An overwhelming wave of sadness and anger went over me. Sadness for the victims and their families, and anger that the media kept showing over and over the aftermath.
I was lucky, I guess, that I never saw the news coverage the day Jessica and Kelli were killed. As word spread and people were told who had died, so many of them said “I saw that on the news!” I was watching a What Not To Wear marathon and bringing Christmas decorations up from the basement. It took me a while before I’d watch WNTW again. I guess by not watching the local channels, I had five more hours where I believed I’d see them again.
As I continued my workout I suddenly felt the urge to cry. I had to take a few deep breaths and I knew I had to stop watching that screen. I tried focusing on the wall, the ESPN coverage of Brett Farve’s latest “will he or won’t he show up for training camp” drama, the digital counter of my treadmill. Nothing worked, my eyes kept going back to that TV and I kept feeling that punch to the gut and pressure in my chest that I felt almost three years ago.

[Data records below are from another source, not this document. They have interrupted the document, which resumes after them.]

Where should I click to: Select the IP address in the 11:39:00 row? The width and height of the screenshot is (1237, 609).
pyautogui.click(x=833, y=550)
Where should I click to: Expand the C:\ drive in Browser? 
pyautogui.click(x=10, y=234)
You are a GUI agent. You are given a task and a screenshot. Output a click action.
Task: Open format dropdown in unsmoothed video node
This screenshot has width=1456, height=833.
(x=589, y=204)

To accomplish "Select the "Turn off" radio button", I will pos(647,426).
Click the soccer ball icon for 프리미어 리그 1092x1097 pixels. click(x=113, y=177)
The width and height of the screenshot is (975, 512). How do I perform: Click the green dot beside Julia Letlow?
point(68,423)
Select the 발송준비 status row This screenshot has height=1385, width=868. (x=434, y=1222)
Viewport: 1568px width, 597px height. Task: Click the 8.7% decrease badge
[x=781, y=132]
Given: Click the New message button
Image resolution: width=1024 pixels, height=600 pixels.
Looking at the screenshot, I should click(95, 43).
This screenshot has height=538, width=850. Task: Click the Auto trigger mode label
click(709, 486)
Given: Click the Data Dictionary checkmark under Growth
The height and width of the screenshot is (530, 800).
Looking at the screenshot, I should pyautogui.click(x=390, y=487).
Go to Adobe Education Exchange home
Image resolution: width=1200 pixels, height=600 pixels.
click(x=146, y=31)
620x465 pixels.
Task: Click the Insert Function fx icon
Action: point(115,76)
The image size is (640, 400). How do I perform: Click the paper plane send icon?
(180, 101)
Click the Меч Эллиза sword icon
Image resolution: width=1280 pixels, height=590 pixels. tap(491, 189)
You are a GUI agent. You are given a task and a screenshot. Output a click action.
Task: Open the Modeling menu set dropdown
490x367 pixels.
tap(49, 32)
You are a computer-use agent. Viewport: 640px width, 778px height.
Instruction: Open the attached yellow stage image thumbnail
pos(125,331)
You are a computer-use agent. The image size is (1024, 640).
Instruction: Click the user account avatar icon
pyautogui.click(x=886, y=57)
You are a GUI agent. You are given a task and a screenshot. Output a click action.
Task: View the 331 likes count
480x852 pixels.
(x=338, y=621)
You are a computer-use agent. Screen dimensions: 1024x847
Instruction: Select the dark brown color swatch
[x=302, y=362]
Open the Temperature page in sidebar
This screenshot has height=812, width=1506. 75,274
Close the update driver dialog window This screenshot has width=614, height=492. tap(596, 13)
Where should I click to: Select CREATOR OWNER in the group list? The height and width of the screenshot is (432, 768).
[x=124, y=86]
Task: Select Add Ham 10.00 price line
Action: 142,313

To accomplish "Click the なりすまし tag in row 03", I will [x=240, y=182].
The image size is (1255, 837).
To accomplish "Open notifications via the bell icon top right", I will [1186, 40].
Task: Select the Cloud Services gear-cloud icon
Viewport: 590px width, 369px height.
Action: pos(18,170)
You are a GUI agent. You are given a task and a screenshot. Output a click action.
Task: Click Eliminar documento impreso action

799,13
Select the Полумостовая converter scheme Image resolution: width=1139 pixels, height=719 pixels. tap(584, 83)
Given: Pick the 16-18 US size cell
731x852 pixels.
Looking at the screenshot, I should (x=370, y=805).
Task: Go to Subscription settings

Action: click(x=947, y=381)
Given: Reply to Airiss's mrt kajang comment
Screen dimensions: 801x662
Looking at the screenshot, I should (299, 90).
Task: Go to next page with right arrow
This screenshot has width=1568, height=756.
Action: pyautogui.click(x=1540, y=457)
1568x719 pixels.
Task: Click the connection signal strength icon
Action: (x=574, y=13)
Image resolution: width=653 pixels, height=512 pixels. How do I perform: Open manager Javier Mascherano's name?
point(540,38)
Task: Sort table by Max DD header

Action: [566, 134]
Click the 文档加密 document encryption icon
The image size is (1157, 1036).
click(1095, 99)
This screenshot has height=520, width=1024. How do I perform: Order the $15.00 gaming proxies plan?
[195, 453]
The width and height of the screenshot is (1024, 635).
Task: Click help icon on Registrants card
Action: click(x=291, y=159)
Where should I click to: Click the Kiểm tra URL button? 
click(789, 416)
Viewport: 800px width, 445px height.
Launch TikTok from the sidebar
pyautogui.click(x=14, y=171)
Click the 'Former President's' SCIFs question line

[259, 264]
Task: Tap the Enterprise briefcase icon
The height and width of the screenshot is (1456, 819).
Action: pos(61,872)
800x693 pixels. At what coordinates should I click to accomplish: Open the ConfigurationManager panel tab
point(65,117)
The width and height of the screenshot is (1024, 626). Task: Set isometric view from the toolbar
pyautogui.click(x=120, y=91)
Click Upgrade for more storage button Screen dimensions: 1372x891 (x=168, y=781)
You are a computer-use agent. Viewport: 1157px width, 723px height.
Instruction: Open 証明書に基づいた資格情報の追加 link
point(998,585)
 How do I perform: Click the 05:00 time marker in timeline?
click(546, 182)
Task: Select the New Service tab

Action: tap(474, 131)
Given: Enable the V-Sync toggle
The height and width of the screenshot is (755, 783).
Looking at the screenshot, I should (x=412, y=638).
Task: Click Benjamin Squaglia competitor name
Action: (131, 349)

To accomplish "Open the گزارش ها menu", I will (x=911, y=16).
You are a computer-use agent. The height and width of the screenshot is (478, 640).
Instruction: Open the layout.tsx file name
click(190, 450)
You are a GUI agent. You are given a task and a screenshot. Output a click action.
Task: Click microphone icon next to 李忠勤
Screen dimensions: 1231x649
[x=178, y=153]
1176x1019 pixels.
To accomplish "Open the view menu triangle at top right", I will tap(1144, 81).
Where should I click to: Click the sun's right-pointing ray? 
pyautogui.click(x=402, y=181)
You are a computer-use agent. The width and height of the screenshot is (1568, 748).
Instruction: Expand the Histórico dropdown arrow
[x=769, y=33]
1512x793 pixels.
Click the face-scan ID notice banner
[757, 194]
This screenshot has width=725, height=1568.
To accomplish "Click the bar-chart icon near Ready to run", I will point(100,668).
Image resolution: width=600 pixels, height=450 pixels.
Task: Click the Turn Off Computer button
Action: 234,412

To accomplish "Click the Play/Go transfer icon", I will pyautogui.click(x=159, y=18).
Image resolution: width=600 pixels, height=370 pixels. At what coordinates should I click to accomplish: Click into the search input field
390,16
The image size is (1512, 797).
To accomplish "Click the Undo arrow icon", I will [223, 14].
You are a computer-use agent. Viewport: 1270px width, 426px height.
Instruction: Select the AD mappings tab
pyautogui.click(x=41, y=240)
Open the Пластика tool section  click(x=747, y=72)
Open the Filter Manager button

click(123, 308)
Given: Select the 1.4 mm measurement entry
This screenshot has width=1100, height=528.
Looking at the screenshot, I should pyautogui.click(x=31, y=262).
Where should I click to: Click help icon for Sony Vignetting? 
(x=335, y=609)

I decided to stop the treadmill and just go in the bathroom and cry and get it over with, but then I found myself increasing the speed and finding my favorite running song, cranking up the volume and channeling that emotion into my running. I ran harder, faster and longer than I have in a while, and damn it felt good, to channel that emotion into something positive, something productive and worthwhile.
As I write this, the latest update is that the none of the students were killed, although many were injured, and that preliminary reports indicate the SUV blew a tire, and the fatalities were in that vehicle. Some of the injured were being airlifted to the hospital near my office, which I passed on my way back to work. I saw the news media trucks in the parking lot and two helicopters circling the helipad. I sent up a prayer for all involved, that God would give them strength.